**Data provided**

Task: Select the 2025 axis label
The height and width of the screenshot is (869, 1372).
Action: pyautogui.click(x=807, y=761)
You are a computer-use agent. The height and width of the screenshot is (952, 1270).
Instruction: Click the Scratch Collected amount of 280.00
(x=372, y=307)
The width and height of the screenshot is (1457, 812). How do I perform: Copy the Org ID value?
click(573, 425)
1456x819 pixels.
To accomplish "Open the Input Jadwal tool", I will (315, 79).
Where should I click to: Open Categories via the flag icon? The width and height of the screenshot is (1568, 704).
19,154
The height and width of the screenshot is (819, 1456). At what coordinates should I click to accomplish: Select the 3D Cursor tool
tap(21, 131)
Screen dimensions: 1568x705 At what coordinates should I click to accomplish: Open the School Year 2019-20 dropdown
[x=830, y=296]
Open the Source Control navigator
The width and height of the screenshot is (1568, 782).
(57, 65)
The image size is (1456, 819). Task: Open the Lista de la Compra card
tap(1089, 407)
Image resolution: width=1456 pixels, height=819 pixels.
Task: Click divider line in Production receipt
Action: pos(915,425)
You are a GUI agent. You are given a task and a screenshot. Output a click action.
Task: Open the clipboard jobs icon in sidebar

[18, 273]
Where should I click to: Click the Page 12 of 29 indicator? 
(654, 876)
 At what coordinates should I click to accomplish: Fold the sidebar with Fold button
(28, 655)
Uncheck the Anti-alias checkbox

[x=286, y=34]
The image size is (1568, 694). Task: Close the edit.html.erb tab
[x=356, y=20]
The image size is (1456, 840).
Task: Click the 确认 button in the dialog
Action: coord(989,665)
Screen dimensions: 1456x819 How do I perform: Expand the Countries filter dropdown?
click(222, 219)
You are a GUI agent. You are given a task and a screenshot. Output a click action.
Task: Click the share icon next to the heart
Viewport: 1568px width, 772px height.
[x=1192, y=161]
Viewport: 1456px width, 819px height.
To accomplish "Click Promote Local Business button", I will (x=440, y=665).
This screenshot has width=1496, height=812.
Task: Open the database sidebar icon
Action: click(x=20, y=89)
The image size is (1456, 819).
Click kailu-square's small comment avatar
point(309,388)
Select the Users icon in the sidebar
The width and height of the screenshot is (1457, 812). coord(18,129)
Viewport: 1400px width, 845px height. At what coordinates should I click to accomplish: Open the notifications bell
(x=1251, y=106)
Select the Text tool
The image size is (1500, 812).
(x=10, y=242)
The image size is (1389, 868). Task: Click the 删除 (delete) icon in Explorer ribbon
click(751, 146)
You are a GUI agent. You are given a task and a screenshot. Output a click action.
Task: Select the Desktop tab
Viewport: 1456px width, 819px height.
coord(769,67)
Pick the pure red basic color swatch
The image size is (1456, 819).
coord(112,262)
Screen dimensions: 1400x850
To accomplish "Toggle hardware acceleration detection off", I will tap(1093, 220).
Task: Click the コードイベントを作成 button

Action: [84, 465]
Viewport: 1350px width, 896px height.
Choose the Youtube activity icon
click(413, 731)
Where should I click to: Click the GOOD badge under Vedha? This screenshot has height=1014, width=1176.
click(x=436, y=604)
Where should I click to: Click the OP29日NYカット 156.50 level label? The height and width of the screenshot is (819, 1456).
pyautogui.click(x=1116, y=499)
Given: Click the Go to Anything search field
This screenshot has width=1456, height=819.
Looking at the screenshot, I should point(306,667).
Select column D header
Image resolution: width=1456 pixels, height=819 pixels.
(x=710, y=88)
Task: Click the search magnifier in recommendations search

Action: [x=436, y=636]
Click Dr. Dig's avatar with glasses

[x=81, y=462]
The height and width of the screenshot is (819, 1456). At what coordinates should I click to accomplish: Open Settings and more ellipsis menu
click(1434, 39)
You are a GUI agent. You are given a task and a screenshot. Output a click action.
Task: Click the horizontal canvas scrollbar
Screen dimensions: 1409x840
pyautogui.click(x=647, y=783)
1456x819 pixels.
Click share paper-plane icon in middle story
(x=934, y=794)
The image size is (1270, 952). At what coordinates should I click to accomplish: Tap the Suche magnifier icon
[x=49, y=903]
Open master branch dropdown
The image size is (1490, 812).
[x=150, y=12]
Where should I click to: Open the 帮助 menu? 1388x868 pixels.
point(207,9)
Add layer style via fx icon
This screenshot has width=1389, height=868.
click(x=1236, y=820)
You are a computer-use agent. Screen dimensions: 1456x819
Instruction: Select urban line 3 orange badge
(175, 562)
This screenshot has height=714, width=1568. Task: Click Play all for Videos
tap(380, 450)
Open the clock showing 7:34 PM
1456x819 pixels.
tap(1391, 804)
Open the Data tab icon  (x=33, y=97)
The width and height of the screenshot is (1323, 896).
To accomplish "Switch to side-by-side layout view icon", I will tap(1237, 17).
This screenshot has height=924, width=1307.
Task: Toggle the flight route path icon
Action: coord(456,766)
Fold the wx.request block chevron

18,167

**Exercise aim**
Transcribe the material exactly as it reads.

**Solution**
Task: Select the 2025 axis label
The height and width of the screenshot is (869, 1372).
Action: pyautogui.click(x=807, y=761)
You are a computer-use agent. The height and width of the screenshot is (952, 1270).
Instruction: Click the Scratch Collected amount of 280.00
(x=372, y=307)
The width and height of the screenshot is (1457, 812). How do I perform: Copy the Org ID value?
click(573, 425)
1456x819 pixels.
To accomplish "Open the Input Jadwal tool", I will (315, 79).
Where should I click to: Open Categories via the flag icon? The width and height of the screenshot is (1568, 704).
19,154
The height and width of the screenshot is (819, 1456). At what coordinates should I click to accomplish: Select the 3D Cursor tool
tap(21, 131)
Screen dimensions: 1568x705 At what coordinates should I click to accomplish: Open the School Year 2019-20 dropdown
[x=830, y=296]
Open the Source Control navigator
The width and height of the screenshot is (1568, 782).
(57, 65)
The image size is (1456, 819). Task: Open the Lista de la Compra card
tap(1089, 407)
Image resolution: width=1456 pixels, height=819 pixels.
Task: Click divider line in Production receipt
Action: pos(915,425)
You are a GUI agent. You are given a task and a screenshot. Output a click action.
Task: Open the clipboard jobs icon in sidebar

[18, 273]
Where should I click to: Click the Page 12 of 29 indicator? 
(654, 876)
 At what coordinates should I click to accomplish: Fold the sidebar with Fold button
(28, 655)
Uncheck the Anti-alias checkbox

[x=286, y=34]
The image size is (1568, 694). Task: Close the edit.html.erb tab
[x=356, y=20]
The image size is (1456, 840).
Task: Click the 确认 button in the dialog
Action: coord(989,665)
Screen dimensions: 1456x819 How do I perform: Expand the Countries filter dropdown?
click(222, 219)
You are a GUI agent. You are given a task and a screenshot. Output a click action.
Task: Click the share icon next to the heart
Viewport: 1568px width, 772px height.
[x=1192, y=161]
Viewport: 1456px width, 819px height.
To accomplish "Click Promote Local Business button", I will (x=440, y=665).
This screenshot has width=1496, height=812.
Task: Open the database sidebar icon
Action: click(x=20, y=89)
The image size is (1456, 819).
Click kailu-square's small comment avatar
point(309,388)
Select the Users icon in the sidebar
The width and height of the screenshot is (1457, 812). coord(18,129)
Viewport: 1400px width, 845px height. At what coordinates should I click to accomplish: Open the notifications bell
(x=1251, y=106)
Select the Text tool
The image size is (1500, 812).
(x=10, y=242)
The image size is (1389, 868). Task: Click the 删除 (delete) icon in Explorer ribbon
click(751, 146)
You are a GUI agent. You are given a task and a screenshot. Output a click action.
Task: Select the Desktop tab
Viewport: 1456px width, 819px height.
coord(769,67)
Pick the pure red basic color swatch
The image size is (1456, 819).
coord(112,262)
Screen dimensions: 1400x850
To accomplish "Toggle hardware acceleration detection off", I will tap(1093, 220).
Task: Click the コードイベントを作成 button

Action: [84, 465]
Viewport: 1350px width, 896px height.
Choose the Youtube activity icon
click(413, 731)
Where should I click to: Click the GOOD badge under Vedha? This screenshot has height=1014, width=1176.
click(x=436, y=604)
Where should I click to: Click the OP29日NYカット 156.50 level label? The height and width of the screenshot is (819, 1456).
pyautogui.click(x=1116, y=499)
Given: Click the Go to Anything search field
This screenshot has width=1456, height=819.
Looking at the screenshot, I should point(306,667).
Select column D header
Image resolution: width=1456 pixels, height=819 pixels.
(x=710, y=88)
Task: Click the search magnifier in recommendations search

Action: [x=436, y=636]
Click Dr. Dig's avatar with glasses

[x=81, y=462]
The height and width of the screenshot is (819, 1456). At what coordinates should I click to accomplish: Open Settings and more ellipsis menu
click(1434, 39)
You are a GUI agent. You are given a task and a screenshot. Output a click action.
Task: Click the horizontal canvas scrollbar
Screen dimensions: 1409x840
pyautogui.click(x=647, y=783)
1456x819 pixels.
Click share paper-plane icon in middle story
(x=934, y=794)
The image size is (1270, 952). At what coordinates should I click to accomplish: Tap the Suche magnifier icon
[x=49, y=903]
Open master branch dropdown
The image size is (1490, 812).
[x=150, y=12]
Where should I click to: Open the 帮助 menu? 1388x868 pixels.
point(207,9)
Add layer style via fx icon
This screenshot has width=1389, height=868.
click(x=1236, y=820)
You are a computer-use agent. Screen dimensions: 1456x819
Instruction: Select urban line 3 orange badge
(175, 562)
This screenshot has height=714, width=1568. Task: Click Play all for Videos
tap(380, 450)
Open the clock showing 7:34 PM
1456x819 pixels.
tap(1391, 804)
Open the Data tab icon  (x=33, y=97)
The width and height of the screenshot is (1323, 896).
To accomplish "Switch to side-by-side layout view icon", I will tap(1237, 17).
This screenshot has height=924, width=1307.
Task: Toggle the flight route path icon
Action: coord(456,766)
Fold the wx.request block chevron

18,167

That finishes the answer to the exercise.